= Goldfish Bowl =

1942 science fiction short story by Robert A. Heinlein

"Goldfish Bowl" is a science fiction short story by American author Robert A. Heinlein, first published in Astounding Science Fiction in March 1942, and collected in one of Heinlein's anthologies, The Menace from Earth.

==Plot summary==
In the story, two scientists and a navy ship investigate two massive pillars of water in the Pacific to discover if they are a natural phenomenon or, as one of the scientists conjectures, created by intelligent beings. His belief is based on another strange recent occurrence in the Pacific: "Lagrange fireballs", spheres of energy which move in a seemingly intelligent manner and appear to be responsible for the disappearance of people in Hawaii. While on the naval ship, more is learned about the pillars: one shoots water far up into the sky, where it enters a cloud-like formation which cannot be successfully entered and studied by aircraft or rockets, because their engines shut off when they try to enter the cloud. After an experiment, they confirm the other water pillar is linked to the first and returns the water back to the ocean. While one of the scientists is on deck preparing to ride up the water column in a bathysphere, an energy sphere appears; it engulfs him, and he disappears. The other scientist, still believing that there is an intelligence behind these phenomena, decides to take the other's place and ride in the bathysphere up the water column in hopes of finding his colleague and/or further insight. The two men find themselves in an utterly featureless (and inescapable) environment where they are provided solely with bland food and water. Eventually they are placed together, and they conclude that they are in the hands of other intelligences, possibly alien or possibly a much higher form of Earth life. From the complete lack of communicative contact, they decide that they are not even being studied but are merely being kept as pets, similar to the pet goldfish kept by one of the men. They may even have been put together in the hope that they will breed, suggesting that their captors know nothing of human biology.

#### Information given:
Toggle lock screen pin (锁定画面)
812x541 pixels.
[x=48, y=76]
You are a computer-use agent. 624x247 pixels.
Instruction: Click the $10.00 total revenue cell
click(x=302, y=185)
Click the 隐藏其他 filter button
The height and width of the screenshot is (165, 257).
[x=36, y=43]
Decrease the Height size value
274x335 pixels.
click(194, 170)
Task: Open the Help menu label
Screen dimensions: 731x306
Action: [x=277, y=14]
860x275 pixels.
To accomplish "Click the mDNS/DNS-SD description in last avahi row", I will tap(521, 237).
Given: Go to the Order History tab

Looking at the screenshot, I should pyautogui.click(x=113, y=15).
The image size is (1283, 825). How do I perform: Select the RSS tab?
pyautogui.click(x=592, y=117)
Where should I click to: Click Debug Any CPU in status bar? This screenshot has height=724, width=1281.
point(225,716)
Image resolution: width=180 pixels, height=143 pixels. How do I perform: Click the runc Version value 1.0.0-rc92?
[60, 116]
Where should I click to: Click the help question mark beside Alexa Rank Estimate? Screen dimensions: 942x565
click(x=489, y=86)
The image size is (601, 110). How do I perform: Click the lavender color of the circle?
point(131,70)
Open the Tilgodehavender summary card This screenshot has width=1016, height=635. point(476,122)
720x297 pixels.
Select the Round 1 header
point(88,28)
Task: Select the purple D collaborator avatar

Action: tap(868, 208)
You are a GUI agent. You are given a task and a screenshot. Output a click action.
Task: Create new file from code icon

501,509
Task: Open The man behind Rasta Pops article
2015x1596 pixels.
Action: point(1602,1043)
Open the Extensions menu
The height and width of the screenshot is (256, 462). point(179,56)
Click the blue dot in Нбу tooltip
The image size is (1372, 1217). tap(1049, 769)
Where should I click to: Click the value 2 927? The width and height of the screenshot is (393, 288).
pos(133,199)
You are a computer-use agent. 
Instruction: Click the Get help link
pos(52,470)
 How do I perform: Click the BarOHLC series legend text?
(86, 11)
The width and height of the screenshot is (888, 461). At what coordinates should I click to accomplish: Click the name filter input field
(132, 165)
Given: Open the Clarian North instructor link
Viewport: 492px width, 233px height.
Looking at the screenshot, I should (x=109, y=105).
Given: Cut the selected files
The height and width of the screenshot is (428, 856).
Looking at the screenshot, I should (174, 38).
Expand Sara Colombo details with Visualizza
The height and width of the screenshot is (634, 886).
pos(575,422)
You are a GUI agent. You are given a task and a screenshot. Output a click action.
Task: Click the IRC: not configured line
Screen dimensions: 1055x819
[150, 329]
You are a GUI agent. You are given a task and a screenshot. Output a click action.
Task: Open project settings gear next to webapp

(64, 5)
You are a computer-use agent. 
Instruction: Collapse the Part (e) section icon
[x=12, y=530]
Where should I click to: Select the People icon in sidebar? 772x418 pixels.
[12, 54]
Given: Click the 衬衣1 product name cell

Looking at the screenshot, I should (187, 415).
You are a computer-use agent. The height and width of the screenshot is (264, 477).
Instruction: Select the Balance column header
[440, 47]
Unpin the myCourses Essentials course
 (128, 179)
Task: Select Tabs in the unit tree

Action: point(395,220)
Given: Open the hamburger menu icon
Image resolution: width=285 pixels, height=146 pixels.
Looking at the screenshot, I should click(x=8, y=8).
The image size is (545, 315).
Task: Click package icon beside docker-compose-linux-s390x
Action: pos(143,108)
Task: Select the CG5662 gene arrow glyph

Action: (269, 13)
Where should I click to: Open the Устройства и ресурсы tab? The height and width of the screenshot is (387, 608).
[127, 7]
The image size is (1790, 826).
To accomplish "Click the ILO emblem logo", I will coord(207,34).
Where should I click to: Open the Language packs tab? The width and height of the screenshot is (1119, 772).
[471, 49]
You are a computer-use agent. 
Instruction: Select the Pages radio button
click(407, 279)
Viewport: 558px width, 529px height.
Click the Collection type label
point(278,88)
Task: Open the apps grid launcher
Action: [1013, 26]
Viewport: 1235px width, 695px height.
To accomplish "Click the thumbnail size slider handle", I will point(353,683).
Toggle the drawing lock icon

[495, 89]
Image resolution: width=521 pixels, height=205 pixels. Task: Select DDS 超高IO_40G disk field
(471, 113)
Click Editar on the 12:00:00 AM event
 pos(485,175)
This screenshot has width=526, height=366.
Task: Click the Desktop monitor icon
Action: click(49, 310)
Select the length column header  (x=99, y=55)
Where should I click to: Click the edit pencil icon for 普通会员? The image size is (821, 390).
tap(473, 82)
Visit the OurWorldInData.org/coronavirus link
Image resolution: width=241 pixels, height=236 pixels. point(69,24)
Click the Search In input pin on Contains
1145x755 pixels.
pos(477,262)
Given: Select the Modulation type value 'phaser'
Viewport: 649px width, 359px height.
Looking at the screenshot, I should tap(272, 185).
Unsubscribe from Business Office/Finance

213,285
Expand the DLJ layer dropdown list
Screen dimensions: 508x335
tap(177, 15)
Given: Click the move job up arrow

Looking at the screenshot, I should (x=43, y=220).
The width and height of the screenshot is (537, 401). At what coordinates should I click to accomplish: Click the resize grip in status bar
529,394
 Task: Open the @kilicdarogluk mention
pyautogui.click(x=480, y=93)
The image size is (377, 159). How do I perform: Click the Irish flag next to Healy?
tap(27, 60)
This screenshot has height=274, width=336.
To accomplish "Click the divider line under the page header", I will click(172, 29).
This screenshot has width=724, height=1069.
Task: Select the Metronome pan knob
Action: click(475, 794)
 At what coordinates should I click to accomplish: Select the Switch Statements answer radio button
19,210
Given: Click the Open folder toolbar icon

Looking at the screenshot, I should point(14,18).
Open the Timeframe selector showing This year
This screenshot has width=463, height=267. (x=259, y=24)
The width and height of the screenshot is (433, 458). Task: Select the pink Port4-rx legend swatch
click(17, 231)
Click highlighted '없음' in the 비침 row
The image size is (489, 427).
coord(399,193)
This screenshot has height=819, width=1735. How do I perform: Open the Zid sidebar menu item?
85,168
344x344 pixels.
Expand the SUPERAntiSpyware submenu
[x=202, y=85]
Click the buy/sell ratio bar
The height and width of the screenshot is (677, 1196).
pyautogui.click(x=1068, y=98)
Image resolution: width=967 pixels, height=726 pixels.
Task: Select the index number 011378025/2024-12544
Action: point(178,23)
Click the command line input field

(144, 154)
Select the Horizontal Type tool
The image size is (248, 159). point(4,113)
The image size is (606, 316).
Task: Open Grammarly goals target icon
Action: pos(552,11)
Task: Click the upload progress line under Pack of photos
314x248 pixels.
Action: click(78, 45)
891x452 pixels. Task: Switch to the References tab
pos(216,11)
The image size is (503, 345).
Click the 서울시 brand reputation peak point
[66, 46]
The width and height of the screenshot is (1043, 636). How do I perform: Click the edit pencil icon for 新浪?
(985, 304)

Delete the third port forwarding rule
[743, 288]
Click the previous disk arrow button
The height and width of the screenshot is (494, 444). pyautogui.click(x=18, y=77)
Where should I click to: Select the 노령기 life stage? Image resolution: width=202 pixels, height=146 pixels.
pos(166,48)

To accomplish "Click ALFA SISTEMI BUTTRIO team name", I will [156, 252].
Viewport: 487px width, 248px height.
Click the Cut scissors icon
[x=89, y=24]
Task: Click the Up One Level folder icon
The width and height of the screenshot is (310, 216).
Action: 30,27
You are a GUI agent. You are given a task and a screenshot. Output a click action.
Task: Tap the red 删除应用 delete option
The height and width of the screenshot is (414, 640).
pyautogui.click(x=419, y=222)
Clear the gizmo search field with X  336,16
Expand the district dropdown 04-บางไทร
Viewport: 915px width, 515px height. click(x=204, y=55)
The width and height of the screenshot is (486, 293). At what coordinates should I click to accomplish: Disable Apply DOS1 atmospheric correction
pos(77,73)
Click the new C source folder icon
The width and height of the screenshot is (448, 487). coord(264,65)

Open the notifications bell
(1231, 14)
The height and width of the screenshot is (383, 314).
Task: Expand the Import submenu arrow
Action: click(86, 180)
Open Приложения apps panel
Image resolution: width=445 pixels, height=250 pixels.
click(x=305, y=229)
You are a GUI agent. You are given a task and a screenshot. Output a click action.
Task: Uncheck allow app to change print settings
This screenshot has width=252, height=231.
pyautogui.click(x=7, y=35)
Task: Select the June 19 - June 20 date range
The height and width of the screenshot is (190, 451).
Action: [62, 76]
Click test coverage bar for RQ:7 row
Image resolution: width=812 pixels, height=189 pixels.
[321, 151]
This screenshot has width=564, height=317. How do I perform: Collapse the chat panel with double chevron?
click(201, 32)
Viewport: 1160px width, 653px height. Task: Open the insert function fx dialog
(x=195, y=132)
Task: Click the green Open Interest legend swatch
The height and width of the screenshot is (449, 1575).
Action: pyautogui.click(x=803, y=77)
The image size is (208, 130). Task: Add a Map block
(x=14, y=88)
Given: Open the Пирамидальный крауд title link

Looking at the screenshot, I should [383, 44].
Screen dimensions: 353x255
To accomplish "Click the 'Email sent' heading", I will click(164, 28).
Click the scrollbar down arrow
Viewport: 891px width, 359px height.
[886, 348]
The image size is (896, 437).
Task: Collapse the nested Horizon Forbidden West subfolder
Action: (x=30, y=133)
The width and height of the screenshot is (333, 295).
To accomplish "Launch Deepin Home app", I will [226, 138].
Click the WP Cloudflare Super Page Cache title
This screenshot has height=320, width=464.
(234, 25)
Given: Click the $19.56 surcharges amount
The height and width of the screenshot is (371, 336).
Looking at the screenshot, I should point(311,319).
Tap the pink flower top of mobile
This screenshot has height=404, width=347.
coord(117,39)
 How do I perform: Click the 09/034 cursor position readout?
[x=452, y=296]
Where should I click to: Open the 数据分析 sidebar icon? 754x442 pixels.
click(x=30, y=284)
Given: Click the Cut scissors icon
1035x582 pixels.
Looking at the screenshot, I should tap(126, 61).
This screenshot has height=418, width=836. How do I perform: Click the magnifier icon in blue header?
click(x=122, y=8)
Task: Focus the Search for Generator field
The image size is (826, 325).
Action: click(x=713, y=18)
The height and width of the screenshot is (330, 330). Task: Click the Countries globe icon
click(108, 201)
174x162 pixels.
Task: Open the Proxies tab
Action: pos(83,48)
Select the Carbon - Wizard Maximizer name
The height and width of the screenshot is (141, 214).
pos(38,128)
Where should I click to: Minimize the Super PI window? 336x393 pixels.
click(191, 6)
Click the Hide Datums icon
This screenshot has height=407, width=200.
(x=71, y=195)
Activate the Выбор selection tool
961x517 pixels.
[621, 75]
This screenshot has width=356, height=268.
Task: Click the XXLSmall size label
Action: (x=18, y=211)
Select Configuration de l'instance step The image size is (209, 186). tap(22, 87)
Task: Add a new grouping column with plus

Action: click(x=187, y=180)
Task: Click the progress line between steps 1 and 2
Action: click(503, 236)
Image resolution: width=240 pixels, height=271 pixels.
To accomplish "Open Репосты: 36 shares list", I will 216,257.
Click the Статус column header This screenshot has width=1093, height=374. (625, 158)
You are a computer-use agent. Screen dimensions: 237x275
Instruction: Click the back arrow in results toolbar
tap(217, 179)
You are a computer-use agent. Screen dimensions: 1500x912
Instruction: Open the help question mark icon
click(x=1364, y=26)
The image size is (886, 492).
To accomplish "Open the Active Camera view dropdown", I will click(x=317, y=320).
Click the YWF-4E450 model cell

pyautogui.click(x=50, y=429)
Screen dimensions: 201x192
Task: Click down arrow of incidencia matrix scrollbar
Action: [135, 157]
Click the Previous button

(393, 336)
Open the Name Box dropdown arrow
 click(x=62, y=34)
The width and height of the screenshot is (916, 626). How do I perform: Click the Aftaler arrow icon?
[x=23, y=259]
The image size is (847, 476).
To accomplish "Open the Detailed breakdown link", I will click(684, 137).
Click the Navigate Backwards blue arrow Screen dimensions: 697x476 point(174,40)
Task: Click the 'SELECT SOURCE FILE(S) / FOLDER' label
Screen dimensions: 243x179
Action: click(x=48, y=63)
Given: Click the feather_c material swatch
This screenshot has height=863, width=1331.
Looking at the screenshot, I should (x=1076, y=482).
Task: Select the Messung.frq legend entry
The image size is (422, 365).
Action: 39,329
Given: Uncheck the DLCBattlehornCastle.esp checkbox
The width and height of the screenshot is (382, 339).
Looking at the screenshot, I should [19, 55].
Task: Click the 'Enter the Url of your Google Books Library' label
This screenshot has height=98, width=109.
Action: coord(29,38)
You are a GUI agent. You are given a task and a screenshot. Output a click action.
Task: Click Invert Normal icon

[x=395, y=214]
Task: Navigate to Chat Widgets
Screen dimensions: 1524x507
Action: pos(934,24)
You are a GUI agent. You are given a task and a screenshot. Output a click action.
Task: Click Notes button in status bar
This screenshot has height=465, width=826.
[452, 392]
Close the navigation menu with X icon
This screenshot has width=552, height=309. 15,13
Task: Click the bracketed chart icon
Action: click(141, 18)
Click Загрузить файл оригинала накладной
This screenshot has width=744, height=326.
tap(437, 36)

#### Problem set:
• a. Print the part of the "Goldfish Bowl" article that runs from "1942 science fiction" up to and including "Menace from Earth.", word for word.
• b. Pick up the "Goldfish Bowl" article after its last sentence and keep it going.

#### Outputs in order:
• a.
1942 science fiction short story by Robert A. Heinlein

"Goldfish Bowl" is a science fiction short story by American author Robert A. Heinlein, first published in Astounding Science Fiction in March 1942, and collected in one of Heinlein's anthologies, The Menace from Earth.

• b.
When one of the scientists dies and his body is removed, the survivor believes that the only way back home is to die. Believing that it is imperative to warn humanity, he methodically scratches a message on the only medium available to him: his skin. The message is "Beware. Creation took eight days", the implication being that man was created only on the sixth day and a higher earthly being was created on the eighth. His body is ultimately recovered from the ocean, but the message is not understood.

==Reception==
Floyd C. Gale of Galaxy Science Fiction praised "Goldfish Bowl" as one of the "up-to-the-minute masterworks" of The Menace from Earth.